PROVIDED ENTRIES Start Marker

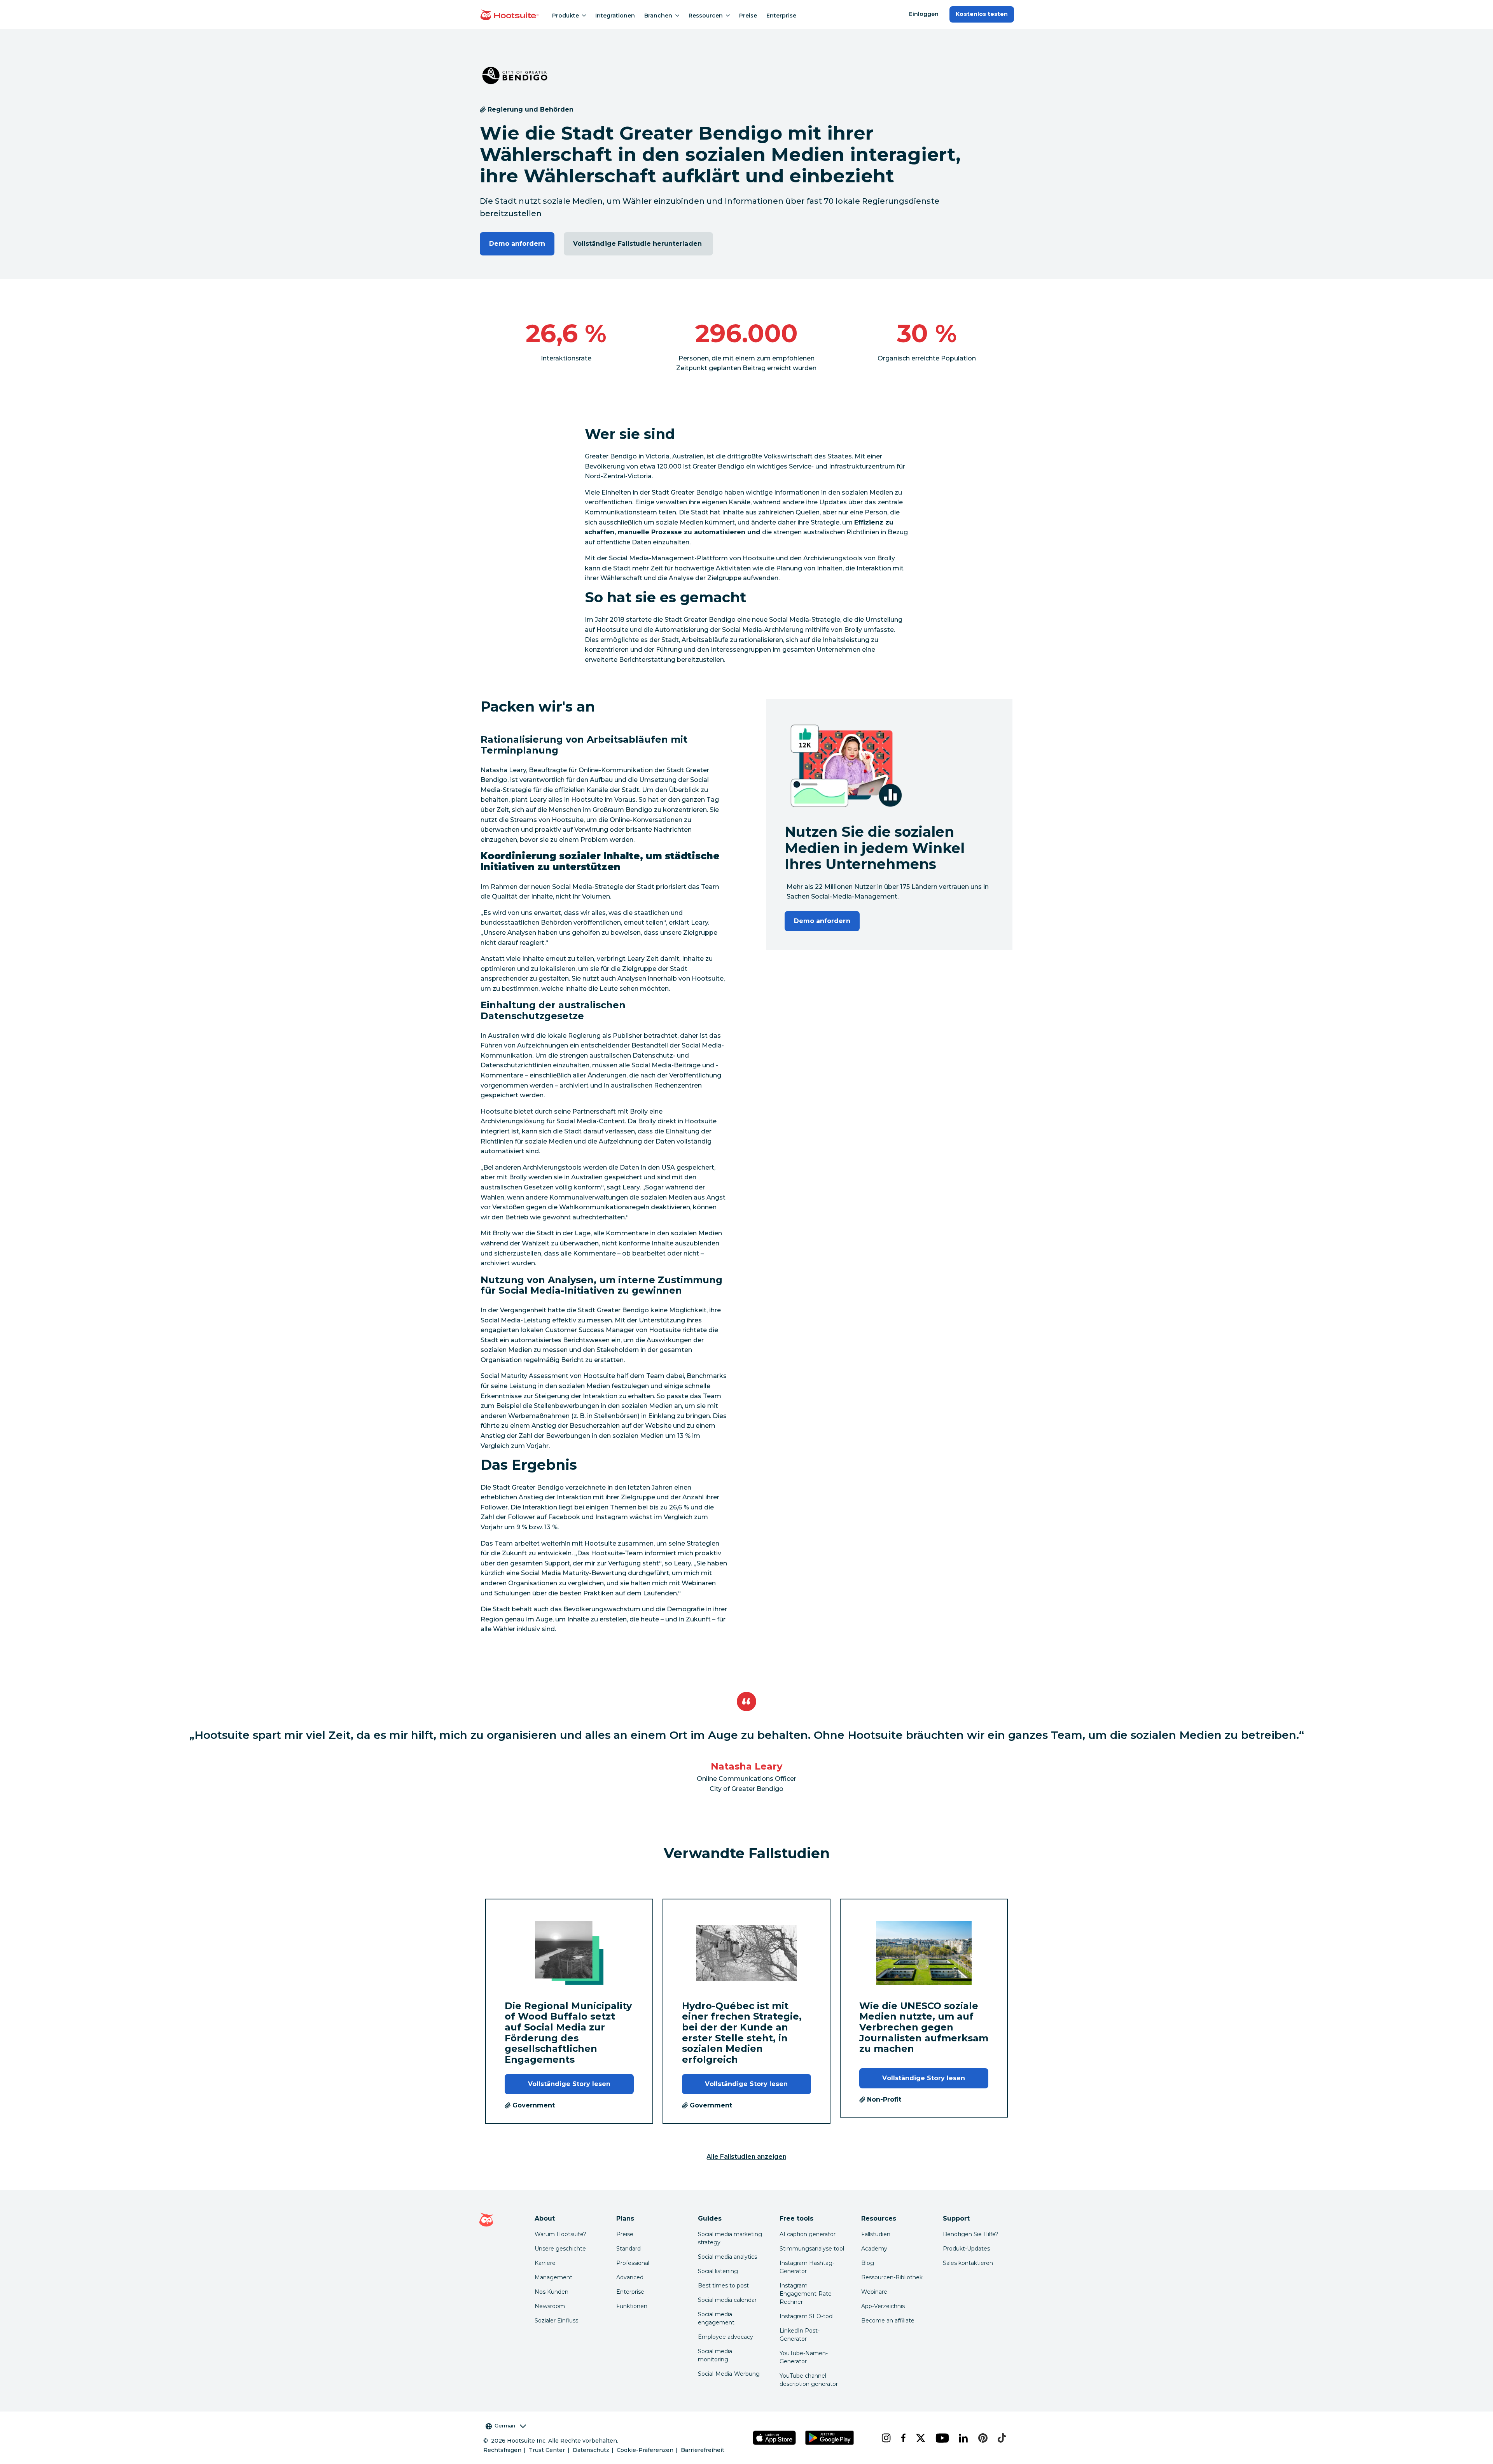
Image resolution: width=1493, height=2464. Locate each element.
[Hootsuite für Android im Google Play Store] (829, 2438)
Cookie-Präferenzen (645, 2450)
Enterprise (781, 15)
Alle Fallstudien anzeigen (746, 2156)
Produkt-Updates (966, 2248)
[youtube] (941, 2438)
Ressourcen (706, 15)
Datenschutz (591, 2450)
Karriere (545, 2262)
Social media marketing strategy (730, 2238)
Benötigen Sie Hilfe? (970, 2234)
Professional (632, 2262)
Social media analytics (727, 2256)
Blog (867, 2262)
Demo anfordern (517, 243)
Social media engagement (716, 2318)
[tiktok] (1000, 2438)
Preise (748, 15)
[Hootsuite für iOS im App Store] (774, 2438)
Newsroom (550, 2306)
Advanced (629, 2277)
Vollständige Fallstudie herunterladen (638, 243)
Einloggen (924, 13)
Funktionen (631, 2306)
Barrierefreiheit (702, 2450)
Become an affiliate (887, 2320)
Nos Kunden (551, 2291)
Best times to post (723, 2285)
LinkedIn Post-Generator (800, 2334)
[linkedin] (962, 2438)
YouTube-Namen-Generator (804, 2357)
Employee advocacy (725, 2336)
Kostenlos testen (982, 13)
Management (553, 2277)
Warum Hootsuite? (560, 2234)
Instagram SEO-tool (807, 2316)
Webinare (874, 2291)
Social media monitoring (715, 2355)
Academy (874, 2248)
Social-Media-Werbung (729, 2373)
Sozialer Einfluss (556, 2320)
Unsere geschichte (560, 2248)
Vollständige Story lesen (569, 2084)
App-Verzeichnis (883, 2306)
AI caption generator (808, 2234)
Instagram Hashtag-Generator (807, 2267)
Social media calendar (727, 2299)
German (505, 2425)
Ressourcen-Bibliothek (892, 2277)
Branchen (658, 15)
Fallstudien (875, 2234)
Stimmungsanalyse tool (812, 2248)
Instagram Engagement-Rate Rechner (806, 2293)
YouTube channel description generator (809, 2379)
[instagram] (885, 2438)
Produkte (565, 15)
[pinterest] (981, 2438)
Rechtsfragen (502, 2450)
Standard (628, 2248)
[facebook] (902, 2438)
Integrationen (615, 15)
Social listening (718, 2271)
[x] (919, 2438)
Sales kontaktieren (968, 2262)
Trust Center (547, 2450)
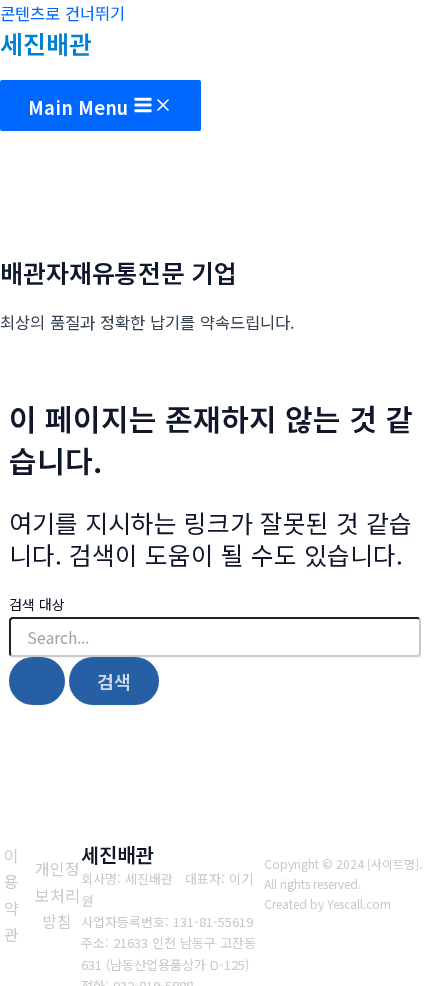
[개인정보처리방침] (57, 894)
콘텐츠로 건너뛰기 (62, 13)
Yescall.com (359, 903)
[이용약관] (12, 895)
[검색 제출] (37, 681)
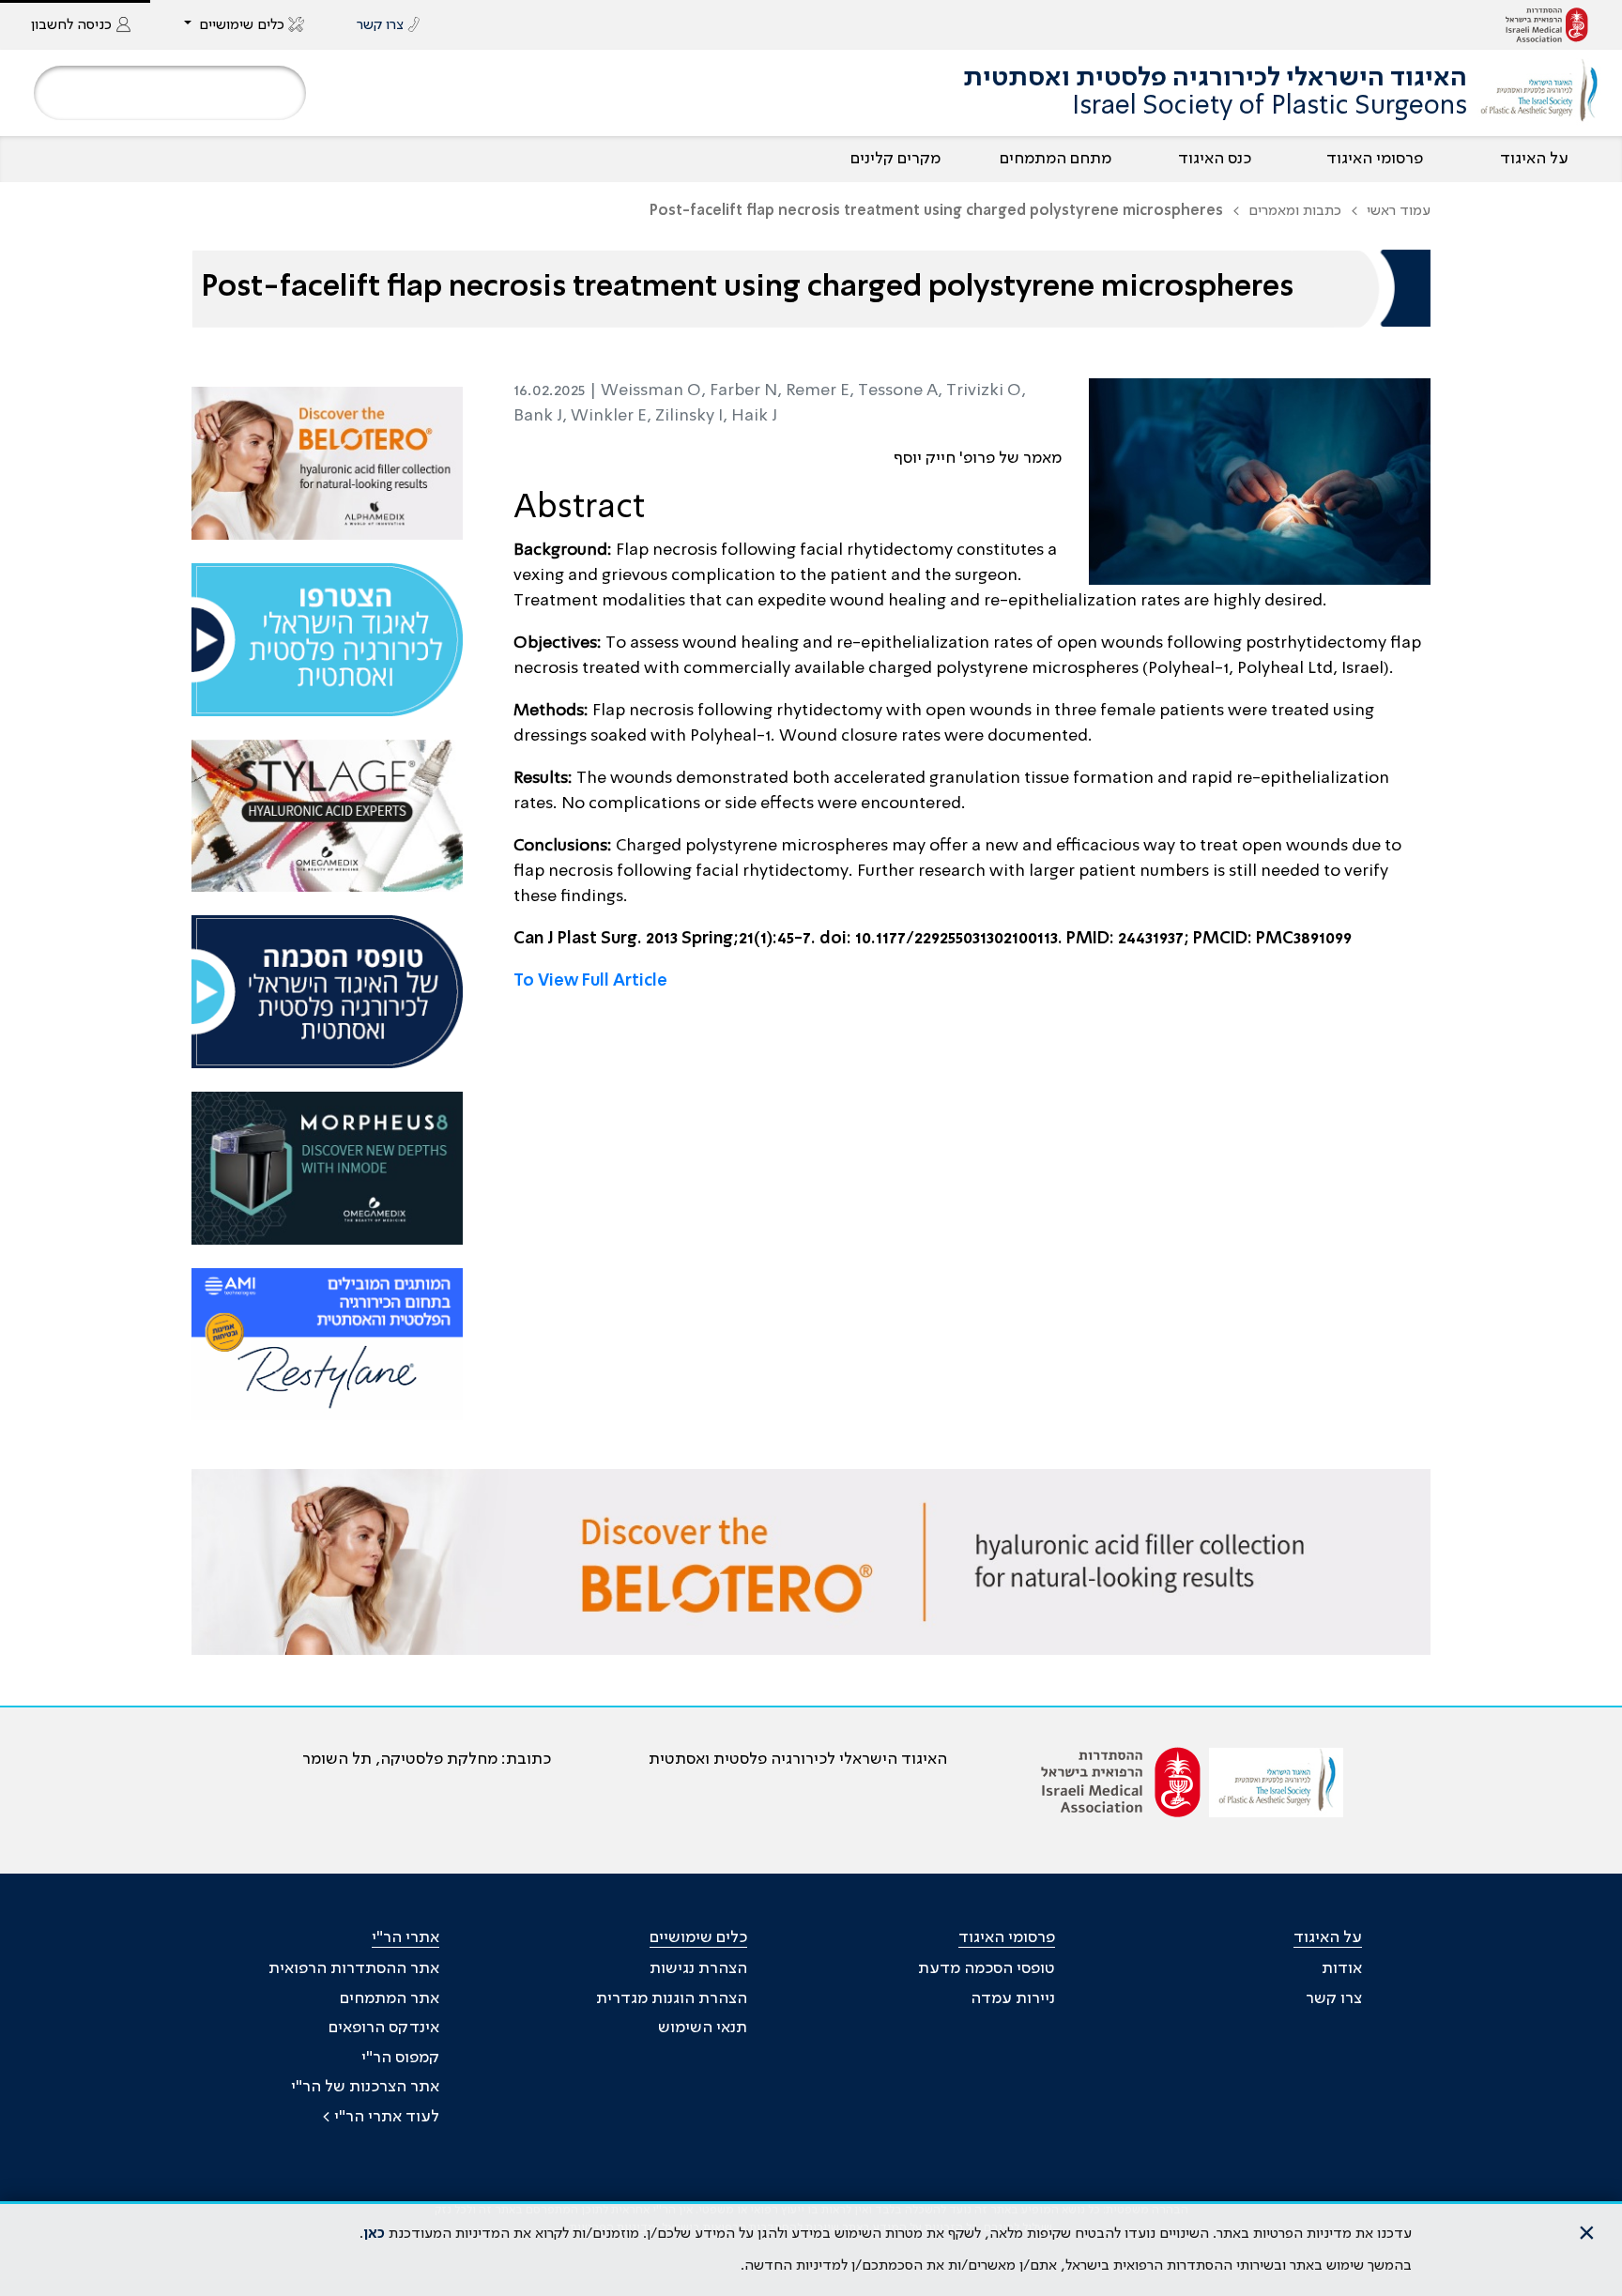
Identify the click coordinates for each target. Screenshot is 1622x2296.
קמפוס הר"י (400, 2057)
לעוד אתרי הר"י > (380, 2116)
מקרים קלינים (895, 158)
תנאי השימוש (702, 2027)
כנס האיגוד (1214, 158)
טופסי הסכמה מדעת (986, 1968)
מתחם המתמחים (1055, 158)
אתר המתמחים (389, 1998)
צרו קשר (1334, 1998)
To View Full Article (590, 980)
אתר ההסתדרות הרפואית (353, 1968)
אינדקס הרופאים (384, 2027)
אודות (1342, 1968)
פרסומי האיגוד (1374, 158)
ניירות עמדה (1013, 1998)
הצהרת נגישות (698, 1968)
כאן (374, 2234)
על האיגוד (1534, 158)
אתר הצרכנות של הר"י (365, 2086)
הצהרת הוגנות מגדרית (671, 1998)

PROVIDED ENTRIES End Marker

_GOAL OF THE EXERCISE_: Print exactly the lines above that run from the one with "Best times to post (723, 2285)" down to the one with "אתר המתמחים (389, 1998)", and omit the pictures.

_WRITTEN SOLUTION_:
Best times to post (723, 2285)
LinkedIn Post-Generator (800, 2334)
[linkedin] (962, 2438)
YouTube-Namen-Generator (804, 2357)
Employee advocacy (725, 2336)
Kostenlos testen (982, 13)
Management (553, 2277)
Warum Hootsuite? (560, 2234)
Instagram SEO-tool (807, 2316)
Webinare (874, 2291)
Social media monitoring (715, 2355)
Academy (874, 2248)
Social-Media-Werbung (729, 2373)
Sozialer Einfluss (556, 2320)
Unsere geschichte (560, 2248)
Vollständige Story lesen (569, 2084)
App-Verzeichnis (883, 2306)
AI caption generator (808, 2234)
Instagram Hashtag-Generator (807, 2267)
Social media calendar (727, 2299)
German (505, 2425)
Ressourcen-Bibliothek (892, 2277)
Branchen (658, 15)
Fallstudien (875, 2234)
Stimmungsanalyse tool (812, 2248)
Instagram Engagement-Rate Rechner (806, 2293)
YouTube channel description generator (809, 2379)
[instagram] (885, 2438)
Produkte (565, 15)
[pinterest] (981, 2438)
Rechtsfragen (502, 2450)
Standard (628, 2248)
[facebook] (902, 2438)
Integrationen (615, 15)
Social listening (718, 2271)
[x] (919, 2438)
Sales kontaktieren (968, 2262)
Trust Center (547, 2450)
[개인정보처리방침] (57, 894)
콘텐츠로 건너뛰기 (62, 13)
Yescall.com (359, 903)
[이용약관] (12, 895)
[검색 제출] (37, 681)
Identify the click coordinates for each target. Screenshot is 1622x2296.
קמפוס הר"י (400, 2057)
לעוד אתרי הר"י > (380, 2116)
מקרים קלינים (895, 158)
תנאי השימוש (702, 2027)
כנס האיגוד (1214, 158)
טופסי הסכמה מדעת (986, 1968)
מתחם המתמחים (1055, 158)
אתר המתמחים (389, 1998)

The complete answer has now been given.